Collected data

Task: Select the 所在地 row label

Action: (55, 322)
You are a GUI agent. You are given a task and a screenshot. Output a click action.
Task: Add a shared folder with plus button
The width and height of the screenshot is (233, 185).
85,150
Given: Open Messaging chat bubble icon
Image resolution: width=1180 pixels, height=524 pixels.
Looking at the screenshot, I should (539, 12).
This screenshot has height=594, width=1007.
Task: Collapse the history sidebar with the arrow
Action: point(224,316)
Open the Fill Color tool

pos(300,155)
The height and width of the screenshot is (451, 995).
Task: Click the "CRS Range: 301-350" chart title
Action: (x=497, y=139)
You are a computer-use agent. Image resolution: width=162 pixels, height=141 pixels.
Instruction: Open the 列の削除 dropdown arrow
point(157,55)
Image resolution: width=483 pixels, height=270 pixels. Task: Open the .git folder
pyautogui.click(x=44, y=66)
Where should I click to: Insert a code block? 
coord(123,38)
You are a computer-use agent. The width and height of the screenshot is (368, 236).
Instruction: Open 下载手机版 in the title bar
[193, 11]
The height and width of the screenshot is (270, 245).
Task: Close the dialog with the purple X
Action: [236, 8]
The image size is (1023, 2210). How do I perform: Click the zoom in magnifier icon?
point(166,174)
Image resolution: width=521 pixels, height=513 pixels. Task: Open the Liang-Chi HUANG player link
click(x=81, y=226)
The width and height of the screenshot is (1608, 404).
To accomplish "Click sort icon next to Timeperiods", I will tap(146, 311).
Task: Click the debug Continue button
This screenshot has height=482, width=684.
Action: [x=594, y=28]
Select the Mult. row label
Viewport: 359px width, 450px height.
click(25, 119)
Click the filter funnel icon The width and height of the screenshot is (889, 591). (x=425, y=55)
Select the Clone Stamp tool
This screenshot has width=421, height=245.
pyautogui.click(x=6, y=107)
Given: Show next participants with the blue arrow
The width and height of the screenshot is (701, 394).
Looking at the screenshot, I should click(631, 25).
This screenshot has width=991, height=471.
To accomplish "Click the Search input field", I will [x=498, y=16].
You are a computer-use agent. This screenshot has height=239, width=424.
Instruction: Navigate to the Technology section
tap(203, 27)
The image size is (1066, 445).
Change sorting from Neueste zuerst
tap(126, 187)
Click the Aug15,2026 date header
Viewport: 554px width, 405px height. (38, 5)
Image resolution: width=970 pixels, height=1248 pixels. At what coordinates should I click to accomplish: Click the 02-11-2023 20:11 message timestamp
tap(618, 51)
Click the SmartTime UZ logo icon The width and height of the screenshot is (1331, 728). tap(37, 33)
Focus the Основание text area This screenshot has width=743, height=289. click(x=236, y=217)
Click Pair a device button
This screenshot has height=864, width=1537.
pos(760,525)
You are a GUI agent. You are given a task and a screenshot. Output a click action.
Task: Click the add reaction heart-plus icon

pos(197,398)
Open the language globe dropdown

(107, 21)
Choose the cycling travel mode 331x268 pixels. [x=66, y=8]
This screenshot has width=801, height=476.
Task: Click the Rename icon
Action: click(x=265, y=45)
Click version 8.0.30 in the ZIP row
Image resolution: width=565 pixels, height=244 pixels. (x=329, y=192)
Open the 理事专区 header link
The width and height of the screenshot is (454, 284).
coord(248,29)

HOW TO COMPLETE THIS TASK: Repeat exactly the lines above, starting with the first line of the records and finishing with the line holding "Given: Open Messaging chat bubble icon". Add no other line.

YOUR SOLUTION:
Task: Select the 所在地 row label

Action: (55, 322)
You are a GUI agent. You are given a task and a screenshot. Output a click action.
Task: Add a shared folder with plus button
The width and height of the screenshot is (233, 185).
85,150
Given: Open Messaging chat bubble icon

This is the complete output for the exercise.